Why is the obelus sign $\div$ exclusively used in elementary school education

Solution 1:

In elementary school, it's hard for kids to "switch between notation", as we have done later on in our lives.

We start with $\div$, then we go to $/$, and now we do something like $\frac{a}{b}$.

In elementary, students are not familiar with "fractions", or just know the very basics about them. Hence the $\frac{a}{b}$ ratio doesn't make sense ... not until you actually use fractions in middle school and so on.
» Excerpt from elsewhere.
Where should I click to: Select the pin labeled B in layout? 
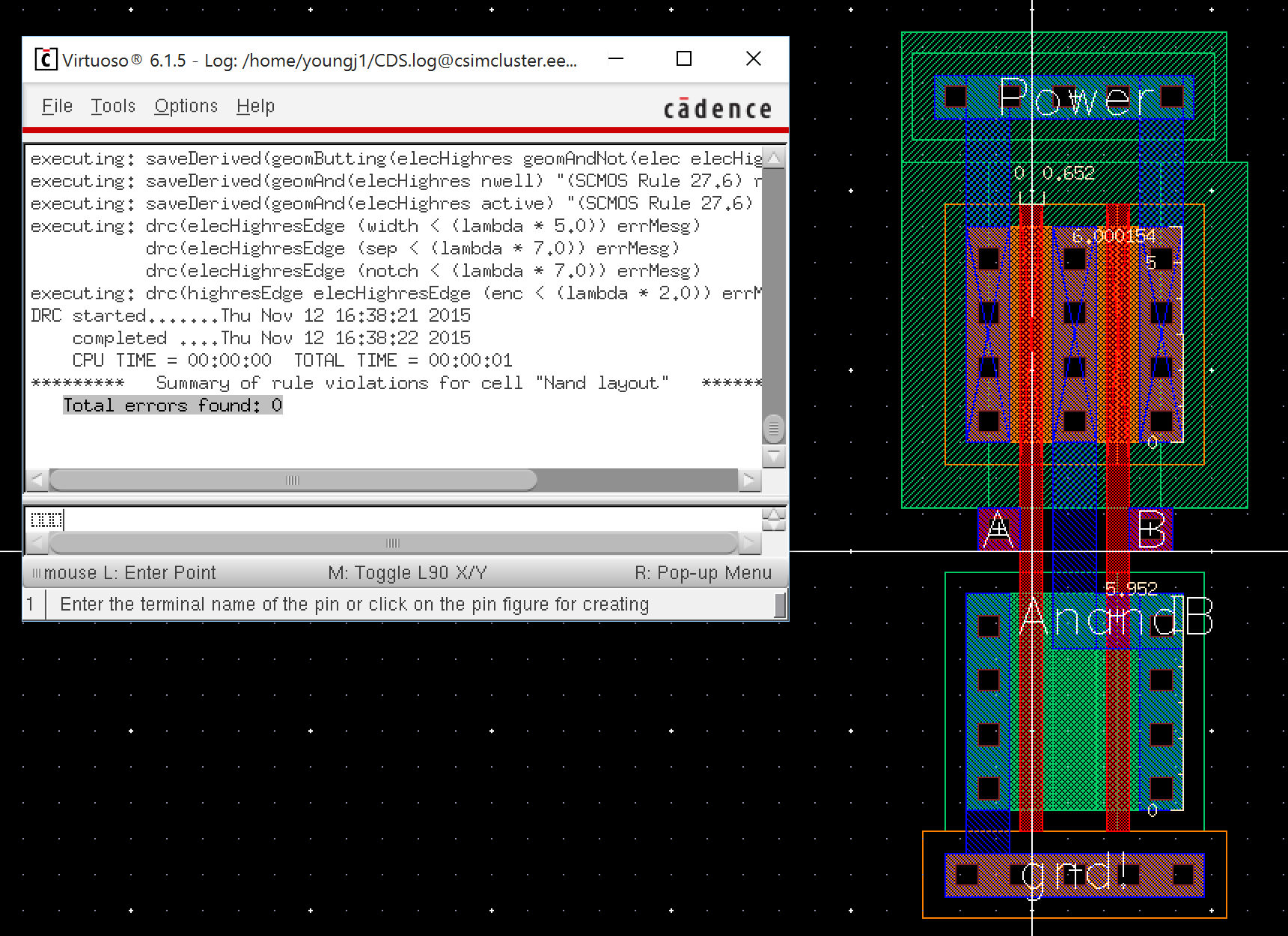(1150, 529)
It's important to realise that $'/'$ the slash, refers to fraction. When we write $(a/b)$, it's because we are lazy and do not want to write $\frac{a}{b}$. So technically it's the same thing as fraction.
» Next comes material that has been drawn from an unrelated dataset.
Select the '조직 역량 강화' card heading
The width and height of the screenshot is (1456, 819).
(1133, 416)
This is why students in elementary just use the regular $\div$ symbol. It's just a symbol. No fractions or anything complicated just yet. It's the same reason why kids in elementary use $\times$ to indicate multiplication and not the dot, $\cdot$, as we use when we are older. They do not deal with complex numbers, and so these symbols that we use as adults are really after we see the use of math. In elementary, it's very basic, hence basic symbols.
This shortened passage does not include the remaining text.